Proposal regarding the issue of convertible debentures, item 13 The Board of Directors proposes that the General Meeting resolves to issue convertible debentures with a nominal value not exceeding SEK 30,000,000. With disapplication of the shareholders' preferential rights, the employees of the Group shall subscribe for the convertible debentures.

Shareholders representing more than 50% of the share capital and more than 65% of the voting rights in the company propose that the General Meeting resolves to issue convertible debentures with a nominal value not exceeding SEK 3,000,000. With disapplication of the shareholders' preferential rights, external members of the Board of Directors may subscribe for the convertible debentures.

The issue price shall correspond to the nominal value. The debentures shall carry an annual interest of 4.00% and shall mature on 30 June 2006. The convertible debentures entitle the holder to convert to series B shares. The conversion rate shall correspond to 135% of the volume- weighted average of the price paid for the company's shares on the O- list of the Stockholm Stock Exchange during the period from 18 August 2003 up to and including 29 August 2003. Assuming full subscription and full conversion of the debentures, the dilution effect, as regards share capital, shall not exceed 1%.

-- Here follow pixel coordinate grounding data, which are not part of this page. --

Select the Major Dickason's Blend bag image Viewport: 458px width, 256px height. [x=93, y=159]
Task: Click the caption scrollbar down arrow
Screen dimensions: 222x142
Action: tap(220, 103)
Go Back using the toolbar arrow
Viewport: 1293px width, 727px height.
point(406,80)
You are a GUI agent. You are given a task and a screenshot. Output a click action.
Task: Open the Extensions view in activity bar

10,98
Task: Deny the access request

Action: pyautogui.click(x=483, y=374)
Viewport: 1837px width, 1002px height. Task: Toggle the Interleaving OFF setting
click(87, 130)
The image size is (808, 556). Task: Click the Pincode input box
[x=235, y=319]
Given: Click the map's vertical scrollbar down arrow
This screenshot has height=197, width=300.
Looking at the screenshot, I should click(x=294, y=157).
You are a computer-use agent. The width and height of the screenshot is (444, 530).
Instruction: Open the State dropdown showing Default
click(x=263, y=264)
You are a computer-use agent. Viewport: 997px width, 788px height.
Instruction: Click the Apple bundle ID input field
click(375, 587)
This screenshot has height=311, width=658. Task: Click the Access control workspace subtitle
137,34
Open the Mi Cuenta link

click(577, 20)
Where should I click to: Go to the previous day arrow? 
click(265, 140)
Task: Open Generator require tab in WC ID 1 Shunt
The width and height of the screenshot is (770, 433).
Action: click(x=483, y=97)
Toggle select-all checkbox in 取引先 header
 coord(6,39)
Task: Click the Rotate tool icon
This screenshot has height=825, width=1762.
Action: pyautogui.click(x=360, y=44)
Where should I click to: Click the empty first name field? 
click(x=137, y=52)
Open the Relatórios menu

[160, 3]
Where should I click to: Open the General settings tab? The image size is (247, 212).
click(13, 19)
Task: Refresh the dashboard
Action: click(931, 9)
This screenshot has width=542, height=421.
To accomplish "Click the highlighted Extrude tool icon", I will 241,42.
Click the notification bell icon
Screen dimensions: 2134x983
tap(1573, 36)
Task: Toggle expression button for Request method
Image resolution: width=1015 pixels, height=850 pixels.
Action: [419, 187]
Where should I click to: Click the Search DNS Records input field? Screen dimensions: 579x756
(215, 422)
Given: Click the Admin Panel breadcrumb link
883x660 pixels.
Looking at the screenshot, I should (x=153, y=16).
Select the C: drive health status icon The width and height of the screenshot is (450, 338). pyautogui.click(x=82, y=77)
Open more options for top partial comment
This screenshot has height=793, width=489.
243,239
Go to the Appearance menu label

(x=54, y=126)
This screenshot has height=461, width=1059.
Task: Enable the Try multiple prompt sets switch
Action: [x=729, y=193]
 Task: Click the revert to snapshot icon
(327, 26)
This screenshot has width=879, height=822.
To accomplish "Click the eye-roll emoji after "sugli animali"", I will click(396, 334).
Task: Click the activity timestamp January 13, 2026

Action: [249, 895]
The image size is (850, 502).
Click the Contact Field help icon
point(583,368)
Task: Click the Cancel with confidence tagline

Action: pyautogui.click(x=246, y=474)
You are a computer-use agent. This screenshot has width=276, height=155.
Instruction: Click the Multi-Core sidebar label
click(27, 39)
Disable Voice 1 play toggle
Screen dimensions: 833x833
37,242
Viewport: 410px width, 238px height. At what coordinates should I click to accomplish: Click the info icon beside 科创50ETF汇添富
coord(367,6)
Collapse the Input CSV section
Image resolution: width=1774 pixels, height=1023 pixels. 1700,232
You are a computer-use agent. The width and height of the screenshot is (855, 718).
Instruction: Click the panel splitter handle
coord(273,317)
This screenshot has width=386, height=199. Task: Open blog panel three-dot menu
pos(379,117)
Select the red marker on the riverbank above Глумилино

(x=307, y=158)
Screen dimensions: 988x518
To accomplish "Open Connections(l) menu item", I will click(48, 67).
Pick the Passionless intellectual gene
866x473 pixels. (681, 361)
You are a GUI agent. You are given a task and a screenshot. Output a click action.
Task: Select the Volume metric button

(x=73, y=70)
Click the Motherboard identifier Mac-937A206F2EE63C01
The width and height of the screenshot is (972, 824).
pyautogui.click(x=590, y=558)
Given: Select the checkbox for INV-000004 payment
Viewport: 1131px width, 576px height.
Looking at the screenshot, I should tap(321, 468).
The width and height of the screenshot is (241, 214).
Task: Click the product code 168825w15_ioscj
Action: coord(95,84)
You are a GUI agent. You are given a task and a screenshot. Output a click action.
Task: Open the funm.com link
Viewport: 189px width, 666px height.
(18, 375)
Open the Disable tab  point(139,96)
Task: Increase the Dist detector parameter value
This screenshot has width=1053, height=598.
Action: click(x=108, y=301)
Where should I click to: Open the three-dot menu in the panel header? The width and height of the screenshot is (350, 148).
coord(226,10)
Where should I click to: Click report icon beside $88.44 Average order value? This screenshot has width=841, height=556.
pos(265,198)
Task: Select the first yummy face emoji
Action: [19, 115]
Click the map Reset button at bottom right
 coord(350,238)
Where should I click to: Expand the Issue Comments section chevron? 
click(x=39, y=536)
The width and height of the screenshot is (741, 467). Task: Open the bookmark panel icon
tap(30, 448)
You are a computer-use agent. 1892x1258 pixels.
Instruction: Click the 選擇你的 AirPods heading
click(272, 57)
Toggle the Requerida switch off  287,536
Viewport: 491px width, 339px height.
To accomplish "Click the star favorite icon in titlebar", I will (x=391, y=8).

Resolution regarding the grant of further stock options according the company's Global Share Option Plan and resolution regarding authorisation for the Board of Directors to issue subordinated debentures with detachable warrants, item 14 The Board of Directors proposes that the General Meeting approves the grant of up to 80,000 additional call options to the Group's employees in the US according the previously adopted incentive plan, whereby the managing director may be granted up to 70,000 options and other employees up to 10,000 options each. According to the incentive programme, call options ("stock options") may be issued by the company or any of its subsidiaries and each of the stock options shall entitle the holder to acquire one series B share in Sectra AB. No premium is payable on grant of a stock option. The exercise price for the stock options shall substantially correspond to the market value of the company's shares on Stockholm Stock Exchange, when the stock options are granted. The stock options may be exercised one, two respectively three years from the date of grant and under the condition that the employee is still employed within the Group. At each occasion, not more than one third of the granted stock options may be exercised. The stock options shall lapse after three years and two months from the date of grant. If all stock options are exercised, employees in the Group will acquire shares corresponding to 0.2% of the share capital and 0.1% of the voting rights of the company. Considering previously granted stock options, the aggregate dilution effect corresponds to 1.0% of the share capital and 0.6% of the voting rights.

The Board of Directors proposes that the General Meeting resolves to authorise the Board of Directors to issue subordinated debentures with no more than 80,000 detachable warrants at one or several occasions during the period until the next Annual General Meeting. With disapplication of the shareholders' preferential rights, wholly owned subsidiaries in the Group shall be entitled to subscribe for the shares. The purpose of the disapplication of the shareholders' preferential rights is to ensure the option undertakings according to the incentive programme described above. If the authorisation is fully used and if all 80,000 warrants are exercised, the company's share capital will increase by SEK 80,000 corresponding to approximately 0.2% of the share capital and 0.1% of the voting rights.

Provision of documents

The Annual Report and the Auditor's Report will be sent to the shareholders, but can also be ordered from the company on the address above. As from 12 June 2003, the complete text of the Board of Directors' proposals under item 12-14 and the shareholders' proposal under item 13 will be available at the company's premises, on the company's website, www.sectra.se and sent to the shareholders who have notified their intention to attend the Annual General Meeting. Other shareholders who wish to receive those documents may notify the company, whereupon the documents will be sent by mail to the address notified.